_PASSAGE PROVIDED:_
== Segment start ==

HAWAIIJOSEPH O. CARTER ARCHIVE.
A collection of Autograph Letters Signed, Typed Letters Signed, Documents Signed, documents unsigned, fragments, telegrams, newspaper clippings, approximately 390 pp, mostly 4to and 8vo, by JOSEPH K. AEA, MRS. W.P. BARNES, CALVERT T. BIRD, CHARLES REED BISHOP, ABIGAIL K. CAMPBELL, J.H. DICKEY, A. FRIED GRISELDA, FLORENCE MACFARLANE, F.W. MACFARLANE , H. MACFARLANE, H.R. MACFARLANE, G.W. MACFARLANE, JULIUS A. PALMER, R. PETTIGREW, C.B. WELLES, among others, mostly to Joseph O. Carter, Boston, Hilo, Kuai, Honolulu, Oahu, Paia, Maui, Waikee, Maui, San Diego, San Francisco, San Jose and Washington, D.C., 1894-1935, condition good to worn. [WITH:] Proposed Investigation of the Government of the Territory of Hawaii ... United States Government Printing Office: Washington, D.C., 1932 - being an unbound copy of the above pamphlet (separated at pp 28-9), lightly toned.
Provenance: J.O. Carter archive.
An archive of documents mostly relating to Joseph O. Carter, an American attorney who worked in the sugar industry in Hawaii, managed the finances of several American families and small businesses, and was influential in helping Charles Reed Bishop found and run the Kamemehmeha School. A close friend and advisor to the last Queen of the Kingdom of Hawaii, Liliuokalani, Carter was a supporter of the Kingdom and openly against the overthrow of Hawaii in 1893; he was in fact called upon by Queen Liliuokalani to advise her while she was under house arrest. Due to his support of the monarchy, Carter apparently lost several clients and worried about his professional future. On February 10, 1894 C.B. Welles wrote Carter: "... your letter informing me of your misfortune has saddened me; though we have differed widely in politics and I have been pained to see you take the stand you have against what I think is the best for the interest and prosperity of our country, I have always held that while you might be on the wrong tack, you are certainly honest in your convictions ... While you have lost a good position ... why don't you practice medicine? ... I firmly believe, if your life was spared, you would make a pecuniary success in the field of medicine ..."
Carter also put the Queen in touch with reporters to make certain her case was heard in the press. Boston's Daily Evening Transcript reporter Julius A. Palmer wrote to Carter on February 1, 1894 that he "... was most graciously received by HER MAJESTY, the Queen, and ... it is my belief that I owe this flattering reception to your good self ... I do not wish to intrude on her trials and sorrows, personal or national, but after reflection, should she desire the use of my colmns [sic], they are open to her ..."
After Hawaii was formally annexed to the United States in 1898, Carter sought through his contacts in Washington, D.C., to have the annexation reversed and succeeded in garnering United States Congressman R.F. Pettigrew's support: " ... Thanks to your kindness I have been keeping pretty closely posted in regard to the drift of events in Hawaii ... I wish you would write me what you think should be done with the Hawaiian Islands. I am still of the impression that the people of those Islands should be allowed to govern themselves ..."

== Segment end ==

_DATASET SECTION:_
== Segment start ==

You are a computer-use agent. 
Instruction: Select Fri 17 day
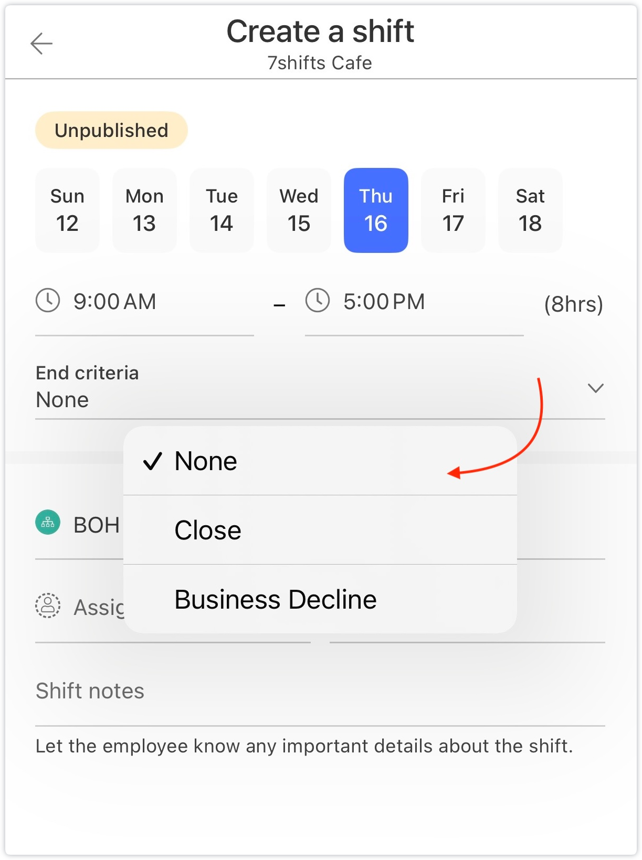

== Segment end ==

_TASK DIRECTIONS:_
According to the Joseph O. Carter archive description, which newspaper employed Julius A. Palmer as a reporter?

_RESPONSE TO THE EXERCISE:_
Boston's Daily Evening Transcript